Lors du dîner officiel, Jacques Chirac
s'est ensuite adressé à son hôte pour rendre
hommage au «miracle tunisien», et pour «saluer
la réussite de (son) action au service des Tunisiens. En
désamorçant la frustration et le sentiment d'injustice,
elle constitue le meilleur antidote aux poisons de notre temps
que sont le fanatisme et l'extrémisme». «Vous
avez fait reculer la pauvreté et l'exclusion, ouvrant ainsi
la voie au renforcement de l'Etat de droit et à la consolidation
de la démocratie. Car, comme la modernisation, l'aspiration
démocratique est de tous les lieux et de tous les temps.»
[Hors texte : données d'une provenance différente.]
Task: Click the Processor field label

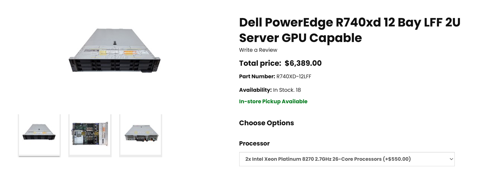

Arrivé en retard sur le programme, à
cause de l'arrêt qu'il avait fait à Marseille pour
s'enquérir du sort des victimes des inondations, Jacques
Chirac était encore impressionné par «la mobilisation
tout à fait remarquable» à laquelle il avait
assisté dans le sud de la France. Le chef de l'Etat a dû
renoncer au bain de foule qui était prévu le long
de l'avenue Habib Bourguiba, au centre de Tunis, et qui devait
être l'occasion de vérifier sa popularité
auprès de la population des pays arabes, déjà
manifeste lors de ses visites d'Etat en Algérie, en mars
dernier, et au Maroc, en octobre.
Le chef de l'Etat et Mme Bernadette Chirac ont
dû se contenter d'une réception très protocolaire
à l'aéroport. La présence de Claudia Cardinale,
«ravie de revenir au pays», et celle d'une importante
délégation d'hommes d'affaires témoignaient
cependant de la proximité entre les deux pays.
La visite d'Etat sera suivie d'un sommet
du «Dialogue 5 + 5» entre les pays de l'Europe du
Sud (France, Espagne, Italie, Portugal et Malte) et les pays d'Afrique
du Nord (Maroc, Algérie, Tunisie, Libye et Mauritanie).
Ce sommet, le premier du genre, doit évoquer l'immigration
clandestine et la lutte contre le terrorisme. Il risque d'être
marqué par le différend franco-libyen à propos
de l'indemnisation des victimes de l'attentat contre le DC 10
d'UTA, en 1989. Alors que les familles des victimes ont annoncé
que les Libyens avaient rompu les négociations et ont demandé
à M. Chirac d'intervenir auprès de Mouammar Kadhafi,
le président s'est montré optimiste. Il a appelé
de ses voeux «une solution honorable pour chacun».
«Je souhaite qu'on y arrive, et je pense qu'on y arrivera»,
a-t-il dit.
Jacques Chirac n'a pas pris ombrage de la tournée
éclair entreprise au Maghreb au même moment par le
secrétaire d'Etat américain, Colin Powell. «Je
n'y vois aucune espèce de concurrence mais une sorte de
complémentarité», a-t-il dit, en exprimant
l'espoir que les Etats-Unis puissent aider, comme la France et
l'Europe, à l'unification du Maghreb.